-------- Raw data --------

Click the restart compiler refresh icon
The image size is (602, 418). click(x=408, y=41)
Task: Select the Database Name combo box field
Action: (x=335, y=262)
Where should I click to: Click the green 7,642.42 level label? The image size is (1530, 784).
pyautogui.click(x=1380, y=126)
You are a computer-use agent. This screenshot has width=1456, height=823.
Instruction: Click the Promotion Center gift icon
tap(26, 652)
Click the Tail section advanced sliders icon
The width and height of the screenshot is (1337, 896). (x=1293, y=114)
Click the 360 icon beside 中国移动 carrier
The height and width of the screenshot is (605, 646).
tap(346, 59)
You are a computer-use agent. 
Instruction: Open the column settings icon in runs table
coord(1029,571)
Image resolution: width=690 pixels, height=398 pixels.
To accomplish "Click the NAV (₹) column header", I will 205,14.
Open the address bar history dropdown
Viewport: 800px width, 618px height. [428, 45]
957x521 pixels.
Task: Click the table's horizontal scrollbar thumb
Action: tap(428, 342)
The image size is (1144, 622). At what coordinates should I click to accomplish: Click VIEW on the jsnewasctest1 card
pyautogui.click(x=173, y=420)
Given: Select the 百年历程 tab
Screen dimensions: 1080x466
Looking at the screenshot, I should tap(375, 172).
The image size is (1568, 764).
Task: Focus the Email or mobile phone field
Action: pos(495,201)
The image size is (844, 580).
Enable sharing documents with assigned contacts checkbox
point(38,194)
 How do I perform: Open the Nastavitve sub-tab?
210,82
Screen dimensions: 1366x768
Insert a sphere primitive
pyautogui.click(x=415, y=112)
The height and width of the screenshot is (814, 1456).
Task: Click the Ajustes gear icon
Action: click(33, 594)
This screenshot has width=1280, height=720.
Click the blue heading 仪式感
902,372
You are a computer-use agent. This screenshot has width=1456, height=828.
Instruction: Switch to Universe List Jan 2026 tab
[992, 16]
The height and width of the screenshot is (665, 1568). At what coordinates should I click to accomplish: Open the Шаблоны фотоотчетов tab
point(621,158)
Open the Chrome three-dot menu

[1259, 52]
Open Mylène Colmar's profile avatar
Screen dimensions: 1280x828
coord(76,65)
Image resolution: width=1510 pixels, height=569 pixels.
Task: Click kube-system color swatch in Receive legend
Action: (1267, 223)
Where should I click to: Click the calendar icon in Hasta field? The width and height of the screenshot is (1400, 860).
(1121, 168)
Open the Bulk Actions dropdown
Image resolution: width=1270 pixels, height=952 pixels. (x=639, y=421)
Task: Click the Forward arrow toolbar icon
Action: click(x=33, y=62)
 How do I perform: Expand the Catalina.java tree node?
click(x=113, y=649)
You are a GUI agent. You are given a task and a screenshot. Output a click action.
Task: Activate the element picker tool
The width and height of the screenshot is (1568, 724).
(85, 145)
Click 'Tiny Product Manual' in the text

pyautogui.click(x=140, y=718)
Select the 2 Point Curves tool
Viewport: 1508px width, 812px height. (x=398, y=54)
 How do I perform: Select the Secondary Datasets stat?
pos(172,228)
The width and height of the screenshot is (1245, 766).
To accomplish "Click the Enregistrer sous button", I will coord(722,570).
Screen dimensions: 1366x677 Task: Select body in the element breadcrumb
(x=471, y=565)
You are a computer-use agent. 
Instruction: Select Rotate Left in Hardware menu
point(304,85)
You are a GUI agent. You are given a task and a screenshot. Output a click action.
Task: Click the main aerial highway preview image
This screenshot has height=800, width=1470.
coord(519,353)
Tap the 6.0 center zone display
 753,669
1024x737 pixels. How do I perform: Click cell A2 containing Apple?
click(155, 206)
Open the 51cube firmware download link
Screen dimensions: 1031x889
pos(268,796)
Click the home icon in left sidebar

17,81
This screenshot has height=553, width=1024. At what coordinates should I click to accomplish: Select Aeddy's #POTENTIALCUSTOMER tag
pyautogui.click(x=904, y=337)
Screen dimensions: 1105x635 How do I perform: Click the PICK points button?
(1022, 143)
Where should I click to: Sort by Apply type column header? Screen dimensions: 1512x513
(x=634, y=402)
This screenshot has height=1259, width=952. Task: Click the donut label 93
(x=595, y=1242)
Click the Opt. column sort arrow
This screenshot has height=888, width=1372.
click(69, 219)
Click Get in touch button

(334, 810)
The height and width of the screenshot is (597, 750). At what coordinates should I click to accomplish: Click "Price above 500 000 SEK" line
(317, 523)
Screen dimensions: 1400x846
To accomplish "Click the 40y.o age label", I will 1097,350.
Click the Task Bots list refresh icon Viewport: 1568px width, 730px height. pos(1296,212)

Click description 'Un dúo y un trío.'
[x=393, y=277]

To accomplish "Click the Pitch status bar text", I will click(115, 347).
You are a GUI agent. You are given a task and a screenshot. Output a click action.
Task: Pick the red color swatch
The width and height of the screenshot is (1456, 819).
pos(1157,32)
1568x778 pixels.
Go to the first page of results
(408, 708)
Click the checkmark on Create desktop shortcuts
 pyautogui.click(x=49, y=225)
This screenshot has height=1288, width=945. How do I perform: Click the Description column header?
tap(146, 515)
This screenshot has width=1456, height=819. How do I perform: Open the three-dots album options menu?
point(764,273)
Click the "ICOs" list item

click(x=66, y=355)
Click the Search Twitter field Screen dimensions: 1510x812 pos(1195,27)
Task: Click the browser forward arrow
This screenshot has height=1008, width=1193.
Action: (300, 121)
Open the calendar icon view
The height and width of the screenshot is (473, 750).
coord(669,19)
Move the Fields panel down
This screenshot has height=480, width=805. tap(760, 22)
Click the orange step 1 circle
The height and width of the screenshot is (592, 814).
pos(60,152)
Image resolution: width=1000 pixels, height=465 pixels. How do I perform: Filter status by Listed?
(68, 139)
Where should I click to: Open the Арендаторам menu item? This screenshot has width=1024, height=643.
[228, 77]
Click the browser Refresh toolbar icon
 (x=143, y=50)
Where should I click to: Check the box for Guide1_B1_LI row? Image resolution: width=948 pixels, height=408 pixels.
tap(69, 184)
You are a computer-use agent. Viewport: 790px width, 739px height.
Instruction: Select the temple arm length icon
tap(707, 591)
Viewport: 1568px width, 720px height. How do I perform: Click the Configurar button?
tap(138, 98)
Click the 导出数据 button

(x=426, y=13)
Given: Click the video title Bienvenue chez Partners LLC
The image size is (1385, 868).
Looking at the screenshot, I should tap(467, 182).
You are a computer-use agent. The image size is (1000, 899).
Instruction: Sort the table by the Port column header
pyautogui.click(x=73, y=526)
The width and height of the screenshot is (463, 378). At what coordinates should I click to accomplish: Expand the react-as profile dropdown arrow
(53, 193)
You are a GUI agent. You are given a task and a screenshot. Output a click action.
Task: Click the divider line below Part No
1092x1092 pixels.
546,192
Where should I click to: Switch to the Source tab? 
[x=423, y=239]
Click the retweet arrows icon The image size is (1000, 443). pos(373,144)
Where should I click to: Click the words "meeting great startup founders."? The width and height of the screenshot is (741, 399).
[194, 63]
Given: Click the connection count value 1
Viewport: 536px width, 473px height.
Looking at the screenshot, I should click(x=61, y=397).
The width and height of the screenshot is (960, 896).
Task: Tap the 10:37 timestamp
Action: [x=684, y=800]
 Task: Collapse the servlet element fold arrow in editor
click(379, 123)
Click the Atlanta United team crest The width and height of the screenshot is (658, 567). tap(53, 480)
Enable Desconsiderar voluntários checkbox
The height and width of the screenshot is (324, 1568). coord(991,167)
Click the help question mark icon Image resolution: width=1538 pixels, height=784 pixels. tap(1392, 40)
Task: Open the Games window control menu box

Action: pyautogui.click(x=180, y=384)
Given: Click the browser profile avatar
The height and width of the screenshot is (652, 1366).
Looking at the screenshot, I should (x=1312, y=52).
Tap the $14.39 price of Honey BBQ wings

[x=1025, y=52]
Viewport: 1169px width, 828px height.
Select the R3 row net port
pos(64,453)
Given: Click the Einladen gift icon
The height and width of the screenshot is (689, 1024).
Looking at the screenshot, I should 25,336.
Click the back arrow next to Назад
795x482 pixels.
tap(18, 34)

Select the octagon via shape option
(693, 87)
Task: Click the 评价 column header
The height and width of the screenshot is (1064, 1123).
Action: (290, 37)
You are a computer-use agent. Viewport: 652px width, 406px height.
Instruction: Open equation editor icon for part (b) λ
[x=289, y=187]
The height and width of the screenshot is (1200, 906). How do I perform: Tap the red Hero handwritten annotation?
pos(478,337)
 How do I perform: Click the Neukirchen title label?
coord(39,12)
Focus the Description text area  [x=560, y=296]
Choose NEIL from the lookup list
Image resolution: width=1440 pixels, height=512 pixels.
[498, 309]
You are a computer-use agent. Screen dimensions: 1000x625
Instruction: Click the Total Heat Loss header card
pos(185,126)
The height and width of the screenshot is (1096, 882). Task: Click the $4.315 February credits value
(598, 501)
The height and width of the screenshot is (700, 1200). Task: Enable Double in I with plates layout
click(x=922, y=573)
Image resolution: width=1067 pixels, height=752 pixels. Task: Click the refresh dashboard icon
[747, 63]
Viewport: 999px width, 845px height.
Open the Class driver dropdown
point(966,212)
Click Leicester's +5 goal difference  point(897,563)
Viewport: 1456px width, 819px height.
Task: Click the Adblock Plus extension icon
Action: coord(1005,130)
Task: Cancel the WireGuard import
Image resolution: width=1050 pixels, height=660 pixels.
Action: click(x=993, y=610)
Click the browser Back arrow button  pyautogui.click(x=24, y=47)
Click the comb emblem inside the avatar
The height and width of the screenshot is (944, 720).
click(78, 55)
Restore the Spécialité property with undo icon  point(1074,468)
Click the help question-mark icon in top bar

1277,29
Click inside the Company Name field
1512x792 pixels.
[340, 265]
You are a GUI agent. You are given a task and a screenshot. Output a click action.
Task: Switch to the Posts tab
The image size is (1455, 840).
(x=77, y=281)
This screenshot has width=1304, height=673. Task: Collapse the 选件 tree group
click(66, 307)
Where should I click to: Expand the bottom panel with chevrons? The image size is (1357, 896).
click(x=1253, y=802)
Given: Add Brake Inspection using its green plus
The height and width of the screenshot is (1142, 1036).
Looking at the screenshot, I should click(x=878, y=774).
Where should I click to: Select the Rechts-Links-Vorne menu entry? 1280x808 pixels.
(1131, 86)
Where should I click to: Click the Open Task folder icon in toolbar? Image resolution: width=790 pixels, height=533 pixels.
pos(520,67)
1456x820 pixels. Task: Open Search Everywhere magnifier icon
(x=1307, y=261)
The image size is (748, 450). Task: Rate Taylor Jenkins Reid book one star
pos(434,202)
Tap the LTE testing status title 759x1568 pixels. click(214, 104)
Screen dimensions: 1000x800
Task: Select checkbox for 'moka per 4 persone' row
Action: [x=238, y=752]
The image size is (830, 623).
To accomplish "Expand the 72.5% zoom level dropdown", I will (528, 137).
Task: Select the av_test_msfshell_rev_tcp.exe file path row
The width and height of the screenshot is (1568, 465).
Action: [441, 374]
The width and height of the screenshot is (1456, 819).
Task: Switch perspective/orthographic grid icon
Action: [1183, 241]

--------

## Given exercise
Please write out, unchanged, every line from the one containing "Tap the $14.39 price of Honey BBQ wings" to the one containing "Action: coord(1005,130)", including both of those lines.

## Finished exercise
Tap the $14.39 price of Honey BBQ wings

[x=1025, y=52]
Viewport: 1169px width, 828px height.
Select the R3 row net port
pos(64,453)
Given: Click the Einladen gift icon
The height and width of the screenshot is (689, 1024).
Looking at the screenshot, I should 25,336.
Click the back arrow next to Назад
795x482 pixels.
tap(18, 34)

Select the octagon via shape option
(693, 87)
Task: Click the 评价 column header
The height and width of the screenshot is (1064, 1123).
Action: (290, 37)
You are a computer-use agent. Viewport: 652px width, 406px height.
Instruction: Open equation editor icon for part (b) λ
[x=289, y=187]
The height and width of the screenshot is (1200, 906). How do I perform: Tap the red Hero handwritten annotation?
pos(478,337)
 How do I perform: Click the Neukirchen title label?
coord(39,12)
Focus the Description text area  [x=560, y=296]
Choose NEIL from the lookup list
Image resolution: width=1440 pixels, height=512 pixels.
[498, 309]
You are a computer-use agent. Screen dimensions: 1000x625
Instruction: Click the Total Heat Loss header card
pos(185,126)
The height and width of the screenshot is (1096, 882). Task: Click the $4.315 February credits value
(598, 501)
The height and width of the screenshot is (700, 1200). Task: Enable Double in I with plates layout
click(x=922, y=573)
Image resolution: width=1067 pixels, height=752 pixels. Task: Click the refresh dashboard icon
[747, 63]
Viewport: 999px width, 845px height.
Open the Class driver dropdown
point(966,212)
Click Leicester's +5 goal difference  point(897,563)
Viewport: 1456px width, 819px height.
Task: Click the Adblock Plus extension icon
Action: coord(1005,130)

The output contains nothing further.